#### What the task asks
Look through the data below for the line with "Given: Open the 宣讲会 navigation menu", and transcribe it exactly together with each line after it up to and including the line with "The image size is (1147, 789).". Give nothing else.

#### Dataset excerpts
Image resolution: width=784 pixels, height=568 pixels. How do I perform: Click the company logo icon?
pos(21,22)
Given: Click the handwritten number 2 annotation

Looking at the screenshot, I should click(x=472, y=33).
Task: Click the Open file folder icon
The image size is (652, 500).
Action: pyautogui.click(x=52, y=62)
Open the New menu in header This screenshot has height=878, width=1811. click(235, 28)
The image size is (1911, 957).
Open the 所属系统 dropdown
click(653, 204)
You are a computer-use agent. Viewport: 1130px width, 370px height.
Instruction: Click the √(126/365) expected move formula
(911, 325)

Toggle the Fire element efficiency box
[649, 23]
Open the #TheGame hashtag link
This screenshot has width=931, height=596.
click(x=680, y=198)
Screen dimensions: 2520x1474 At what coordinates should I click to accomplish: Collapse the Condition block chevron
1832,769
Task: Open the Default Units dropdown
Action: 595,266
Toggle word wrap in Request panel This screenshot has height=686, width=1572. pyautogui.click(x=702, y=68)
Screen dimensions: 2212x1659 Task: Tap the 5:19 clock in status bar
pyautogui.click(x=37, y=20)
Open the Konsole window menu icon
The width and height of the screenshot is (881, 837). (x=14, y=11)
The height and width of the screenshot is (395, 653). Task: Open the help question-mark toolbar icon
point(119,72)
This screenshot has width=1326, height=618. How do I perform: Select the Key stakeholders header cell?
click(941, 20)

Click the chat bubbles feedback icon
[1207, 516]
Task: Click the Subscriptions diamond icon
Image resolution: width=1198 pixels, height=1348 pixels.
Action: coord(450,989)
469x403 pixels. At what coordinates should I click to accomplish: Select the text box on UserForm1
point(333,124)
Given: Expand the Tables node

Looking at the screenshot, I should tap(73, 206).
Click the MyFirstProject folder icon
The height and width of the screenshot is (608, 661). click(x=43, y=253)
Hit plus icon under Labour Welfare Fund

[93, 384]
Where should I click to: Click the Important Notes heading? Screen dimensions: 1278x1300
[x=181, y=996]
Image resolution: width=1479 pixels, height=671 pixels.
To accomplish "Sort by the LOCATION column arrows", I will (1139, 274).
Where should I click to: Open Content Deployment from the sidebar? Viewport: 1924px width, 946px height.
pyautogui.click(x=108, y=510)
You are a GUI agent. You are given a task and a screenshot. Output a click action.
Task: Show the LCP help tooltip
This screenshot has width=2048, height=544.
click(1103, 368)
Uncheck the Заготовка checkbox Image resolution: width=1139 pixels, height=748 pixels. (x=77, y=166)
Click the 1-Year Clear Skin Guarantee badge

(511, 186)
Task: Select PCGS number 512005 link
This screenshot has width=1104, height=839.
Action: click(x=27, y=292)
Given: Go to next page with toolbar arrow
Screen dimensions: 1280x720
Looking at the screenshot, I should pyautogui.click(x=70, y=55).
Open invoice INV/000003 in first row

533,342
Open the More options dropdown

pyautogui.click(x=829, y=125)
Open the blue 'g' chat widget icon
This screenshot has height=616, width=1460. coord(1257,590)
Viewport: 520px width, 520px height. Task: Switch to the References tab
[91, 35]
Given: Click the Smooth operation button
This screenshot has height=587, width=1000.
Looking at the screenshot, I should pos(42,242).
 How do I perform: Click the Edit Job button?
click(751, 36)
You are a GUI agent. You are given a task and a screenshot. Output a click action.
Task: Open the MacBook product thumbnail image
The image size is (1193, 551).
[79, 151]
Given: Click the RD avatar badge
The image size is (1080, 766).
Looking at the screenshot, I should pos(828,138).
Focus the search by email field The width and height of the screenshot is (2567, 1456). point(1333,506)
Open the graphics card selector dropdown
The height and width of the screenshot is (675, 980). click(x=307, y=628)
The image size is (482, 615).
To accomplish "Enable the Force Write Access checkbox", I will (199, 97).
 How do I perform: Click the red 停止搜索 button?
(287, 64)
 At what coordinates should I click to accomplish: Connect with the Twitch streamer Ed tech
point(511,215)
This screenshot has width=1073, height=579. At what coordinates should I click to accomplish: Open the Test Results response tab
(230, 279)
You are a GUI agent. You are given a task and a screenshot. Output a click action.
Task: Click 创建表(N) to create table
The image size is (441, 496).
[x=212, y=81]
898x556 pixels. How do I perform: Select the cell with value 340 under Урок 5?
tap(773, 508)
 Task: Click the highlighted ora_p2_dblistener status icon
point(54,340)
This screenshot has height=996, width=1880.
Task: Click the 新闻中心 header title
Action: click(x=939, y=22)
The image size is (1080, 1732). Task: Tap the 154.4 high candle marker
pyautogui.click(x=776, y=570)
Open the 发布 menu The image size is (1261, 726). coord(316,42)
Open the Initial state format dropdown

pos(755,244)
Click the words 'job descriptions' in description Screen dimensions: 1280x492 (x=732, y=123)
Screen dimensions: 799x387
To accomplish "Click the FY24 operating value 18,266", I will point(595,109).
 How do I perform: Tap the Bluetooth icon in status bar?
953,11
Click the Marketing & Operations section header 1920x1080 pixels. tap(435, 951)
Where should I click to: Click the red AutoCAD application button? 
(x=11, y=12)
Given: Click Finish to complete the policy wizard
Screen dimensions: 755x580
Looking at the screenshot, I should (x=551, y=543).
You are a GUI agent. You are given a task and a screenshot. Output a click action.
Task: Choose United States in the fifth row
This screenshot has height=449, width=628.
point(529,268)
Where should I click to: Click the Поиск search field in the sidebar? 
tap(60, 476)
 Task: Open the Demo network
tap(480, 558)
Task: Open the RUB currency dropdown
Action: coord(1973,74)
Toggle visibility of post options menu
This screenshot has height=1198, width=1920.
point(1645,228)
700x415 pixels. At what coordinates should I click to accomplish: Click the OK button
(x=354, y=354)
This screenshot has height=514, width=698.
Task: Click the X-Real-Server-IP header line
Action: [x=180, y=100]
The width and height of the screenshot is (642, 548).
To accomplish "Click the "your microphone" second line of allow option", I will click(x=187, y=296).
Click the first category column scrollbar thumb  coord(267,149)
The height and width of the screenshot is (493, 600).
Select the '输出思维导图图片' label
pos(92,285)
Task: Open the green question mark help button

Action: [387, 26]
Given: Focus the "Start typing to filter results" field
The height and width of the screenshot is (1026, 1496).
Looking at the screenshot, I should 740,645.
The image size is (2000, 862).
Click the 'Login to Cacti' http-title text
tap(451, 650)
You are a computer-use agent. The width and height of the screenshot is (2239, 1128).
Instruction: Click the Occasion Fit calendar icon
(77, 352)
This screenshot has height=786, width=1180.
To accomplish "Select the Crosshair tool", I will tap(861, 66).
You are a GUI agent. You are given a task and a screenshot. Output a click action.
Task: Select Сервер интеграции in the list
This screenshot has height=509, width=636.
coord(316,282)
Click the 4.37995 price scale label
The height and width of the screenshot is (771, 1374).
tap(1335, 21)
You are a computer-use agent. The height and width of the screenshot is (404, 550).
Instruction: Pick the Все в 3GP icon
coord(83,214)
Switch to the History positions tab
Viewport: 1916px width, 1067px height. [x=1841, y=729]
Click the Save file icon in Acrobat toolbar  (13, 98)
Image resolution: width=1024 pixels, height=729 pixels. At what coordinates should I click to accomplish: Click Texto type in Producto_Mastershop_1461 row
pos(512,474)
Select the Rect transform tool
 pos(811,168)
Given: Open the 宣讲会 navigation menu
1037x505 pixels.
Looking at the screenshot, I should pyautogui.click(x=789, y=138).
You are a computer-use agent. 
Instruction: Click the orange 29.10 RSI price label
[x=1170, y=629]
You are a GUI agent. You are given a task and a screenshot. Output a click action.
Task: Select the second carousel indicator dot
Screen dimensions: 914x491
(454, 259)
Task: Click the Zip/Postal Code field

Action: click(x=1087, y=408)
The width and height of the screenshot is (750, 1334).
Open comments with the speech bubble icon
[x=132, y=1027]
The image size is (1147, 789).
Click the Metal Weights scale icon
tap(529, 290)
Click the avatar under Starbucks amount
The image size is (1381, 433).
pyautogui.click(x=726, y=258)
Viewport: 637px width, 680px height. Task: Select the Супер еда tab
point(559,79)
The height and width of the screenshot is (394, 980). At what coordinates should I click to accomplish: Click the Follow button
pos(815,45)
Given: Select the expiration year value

#### Result of the task
Given: Open the 宣讲会 navigation menu
1037x505 pixels.
Looking at the screenshot, I should pyautogui.click(x=789, y=138).
You are a computer-use agent. 
Instruction: Click the orange 29.10 RSI price label
[x=1170, y=629]
You are a GUI agent. You are given a task and a screenshot. Output a click action.
Task: Select the second carousel indicator dot
Screen dimensions: 914x491
(454, 259)
Task: Click the Zip/Postal Code field

Action: click(x=1087, y=408)
The width and height of the screenshot is (750, 1334).
Open comments with the speech bubble icon
[x=132, y=1027]
The image size is (1147, 789).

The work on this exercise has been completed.